The pace of the rebuilding reflected the vigor of the national and international economy in which Chicago played such a vital role. The city's boosters would point to the reconstruction as proof of the indomitable spirit and inevitable preeminence of Chicago, which adopted the phoenix as its symbol. They were at the same time eager to ignore the numerous class divisions revealed during the Great Rebuilding. These included bitter zoning fights over new regulations that seemed to discriminate against working-class homeowners who could not afford to build with fireproof materials, and disputes over wages between workers in the construction trades and their employers.

Many working people were also angered and insulted when temperance advocates, who were overwhelmingly native-born and middle-class, insisted without lasting success on the enforcement of a Sunday ban on alcohol. Chicagoans of Irish and German background correctly saw this measure as targeting the beer gardens and taverns so essential to their culture, and as blaming them for social disorder.

The Chamber of Commerce Building was on the southeast corner of LaSalle and Washington Streets, opposite the city hall. The chamber's previous building on the same site was one of the thousands of casualties of the fire. Previously this lot had been occupied by the First Baptist Church, which, like several other downtown houses of worship, moved out of the center of the city as the downtown became almost entirely commercial.

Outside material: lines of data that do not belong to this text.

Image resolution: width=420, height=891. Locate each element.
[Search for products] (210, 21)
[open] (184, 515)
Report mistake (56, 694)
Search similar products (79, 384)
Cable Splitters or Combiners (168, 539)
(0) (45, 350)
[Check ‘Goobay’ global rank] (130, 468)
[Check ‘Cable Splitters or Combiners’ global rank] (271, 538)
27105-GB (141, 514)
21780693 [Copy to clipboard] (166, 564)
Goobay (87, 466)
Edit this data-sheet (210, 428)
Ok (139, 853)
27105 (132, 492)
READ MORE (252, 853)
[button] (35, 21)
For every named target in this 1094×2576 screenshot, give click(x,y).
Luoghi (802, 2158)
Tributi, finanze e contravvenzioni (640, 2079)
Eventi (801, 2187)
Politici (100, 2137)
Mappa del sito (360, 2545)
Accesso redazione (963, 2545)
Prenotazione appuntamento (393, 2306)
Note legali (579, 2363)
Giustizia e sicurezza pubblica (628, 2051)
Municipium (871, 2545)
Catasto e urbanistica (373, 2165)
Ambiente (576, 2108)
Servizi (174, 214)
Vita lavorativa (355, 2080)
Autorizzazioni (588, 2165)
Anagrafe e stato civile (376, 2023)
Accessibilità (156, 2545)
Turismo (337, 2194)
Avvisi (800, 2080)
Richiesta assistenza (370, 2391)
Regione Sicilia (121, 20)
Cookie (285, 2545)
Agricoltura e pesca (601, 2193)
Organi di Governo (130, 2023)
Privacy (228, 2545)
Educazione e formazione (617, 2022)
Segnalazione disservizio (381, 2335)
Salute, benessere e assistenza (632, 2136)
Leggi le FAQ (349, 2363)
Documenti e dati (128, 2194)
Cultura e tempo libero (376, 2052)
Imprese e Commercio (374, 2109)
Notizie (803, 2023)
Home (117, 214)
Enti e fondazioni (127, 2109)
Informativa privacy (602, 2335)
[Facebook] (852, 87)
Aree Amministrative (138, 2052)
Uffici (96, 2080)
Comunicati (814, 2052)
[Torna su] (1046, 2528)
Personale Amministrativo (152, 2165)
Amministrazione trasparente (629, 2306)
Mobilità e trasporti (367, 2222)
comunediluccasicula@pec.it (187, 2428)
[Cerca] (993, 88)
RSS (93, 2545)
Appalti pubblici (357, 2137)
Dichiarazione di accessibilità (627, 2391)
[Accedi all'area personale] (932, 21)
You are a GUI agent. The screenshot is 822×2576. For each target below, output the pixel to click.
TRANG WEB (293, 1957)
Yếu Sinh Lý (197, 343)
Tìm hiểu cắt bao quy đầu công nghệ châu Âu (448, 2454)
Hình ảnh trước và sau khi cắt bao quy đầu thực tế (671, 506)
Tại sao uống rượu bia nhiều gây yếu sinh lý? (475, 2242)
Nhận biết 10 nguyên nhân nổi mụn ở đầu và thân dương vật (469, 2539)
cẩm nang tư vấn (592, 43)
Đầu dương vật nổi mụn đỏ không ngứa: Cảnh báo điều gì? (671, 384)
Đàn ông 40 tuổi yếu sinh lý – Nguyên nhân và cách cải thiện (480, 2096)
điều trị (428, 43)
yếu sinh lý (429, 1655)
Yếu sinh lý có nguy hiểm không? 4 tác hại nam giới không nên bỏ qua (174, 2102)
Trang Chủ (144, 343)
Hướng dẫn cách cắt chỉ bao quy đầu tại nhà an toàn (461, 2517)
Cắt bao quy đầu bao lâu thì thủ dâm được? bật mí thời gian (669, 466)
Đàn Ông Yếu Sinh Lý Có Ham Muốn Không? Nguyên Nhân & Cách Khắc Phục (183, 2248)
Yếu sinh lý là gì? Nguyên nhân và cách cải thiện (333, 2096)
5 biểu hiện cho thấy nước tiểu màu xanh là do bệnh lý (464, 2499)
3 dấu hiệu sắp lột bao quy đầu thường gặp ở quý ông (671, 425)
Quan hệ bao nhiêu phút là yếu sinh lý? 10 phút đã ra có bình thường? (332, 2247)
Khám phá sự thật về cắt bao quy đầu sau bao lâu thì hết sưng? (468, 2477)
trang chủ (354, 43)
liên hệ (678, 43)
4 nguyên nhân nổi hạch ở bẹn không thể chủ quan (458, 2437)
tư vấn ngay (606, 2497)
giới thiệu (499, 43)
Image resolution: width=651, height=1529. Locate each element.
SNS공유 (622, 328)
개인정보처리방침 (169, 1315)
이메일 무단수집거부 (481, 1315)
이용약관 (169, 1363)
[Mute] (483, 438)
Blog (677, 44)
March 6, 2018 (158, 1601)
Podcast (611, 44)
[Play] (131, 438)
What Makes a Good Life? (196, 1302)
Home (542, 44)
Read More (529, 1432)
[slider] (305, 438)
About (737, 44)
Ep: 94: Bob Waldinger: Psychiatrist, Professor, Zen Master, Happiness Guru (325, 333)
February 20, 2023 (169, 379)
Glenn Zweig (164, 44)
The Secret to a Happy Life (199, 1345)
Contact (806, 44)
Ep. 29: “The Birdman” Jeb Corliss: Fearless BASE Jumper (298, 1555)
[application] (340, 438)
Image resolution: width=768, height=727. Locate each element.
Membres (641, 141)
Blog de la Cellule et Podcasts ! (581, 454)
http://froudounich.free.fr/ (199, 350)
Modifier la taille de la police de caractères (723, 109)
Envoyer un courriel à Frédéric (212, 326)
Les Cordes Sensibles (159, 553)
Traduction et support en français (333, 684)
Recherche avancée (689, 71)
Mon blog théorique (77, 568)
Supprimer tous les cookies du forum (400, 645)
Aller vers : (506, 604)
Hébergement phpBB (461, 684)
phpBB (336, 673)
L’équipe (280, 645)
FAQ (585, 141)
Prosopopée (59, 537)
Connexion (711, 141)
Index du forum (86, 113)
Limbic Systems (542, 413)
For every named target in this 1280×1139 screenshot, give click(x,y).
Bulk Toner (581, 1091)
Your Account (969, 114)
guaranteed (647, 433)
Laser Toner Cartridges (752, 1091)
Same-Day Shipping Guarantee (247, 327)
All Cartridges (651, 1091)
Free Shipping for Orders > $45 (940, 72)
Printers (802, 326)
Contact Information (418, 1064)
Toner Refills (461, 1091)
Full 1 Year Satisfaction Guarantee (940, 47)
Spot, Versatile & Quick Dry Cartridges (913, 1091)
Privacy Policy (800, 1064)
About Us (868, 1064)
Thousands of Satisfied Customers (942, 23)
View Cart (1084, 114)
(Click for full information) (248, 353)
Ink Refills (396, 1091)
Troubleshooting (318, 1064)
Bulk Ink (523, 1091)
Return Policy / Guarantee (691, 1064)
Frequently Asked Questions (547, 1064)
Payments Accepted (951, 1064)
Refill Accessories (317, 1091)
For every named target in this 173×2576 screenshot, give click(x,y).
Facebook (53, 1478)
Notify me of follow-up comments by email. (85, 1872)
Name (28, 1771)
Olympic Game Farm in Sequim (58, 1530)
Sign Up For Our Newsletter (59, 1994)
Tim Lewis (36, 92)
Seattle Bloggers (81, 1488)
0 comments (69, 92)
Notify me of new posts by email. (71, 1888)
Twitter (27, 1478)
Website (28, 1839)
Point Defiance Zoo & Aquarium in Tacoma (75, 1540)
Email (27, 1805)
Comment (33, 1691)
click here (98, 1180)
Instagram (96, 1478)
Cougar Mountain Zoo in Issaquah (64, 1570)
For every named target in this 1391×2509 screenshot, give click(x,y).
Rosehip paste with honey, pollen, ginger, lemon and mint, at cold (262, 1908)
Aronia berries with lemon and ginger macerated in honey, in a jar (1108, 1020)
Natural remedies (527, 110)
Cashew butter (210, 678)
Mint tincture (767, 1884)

The Board of Trade, the great commodities exchange originally organized in 1848, and one of the key elements of Chicago's importance to the rest of the world, occupied space in this building starting on the first anniversary of the fire—October 9, 1872. By the early 1880s the board had outgrown these quarters and constructed its own building at the junction where LaSalle Street meets Jackson. One of the major pre-Haymarket anarchist rallies, involving several figures who were held responsible for the bombing, took place at the dedication of this building in late April 1885. The current Board of Trade Building, erected in 1930, is on the same spot.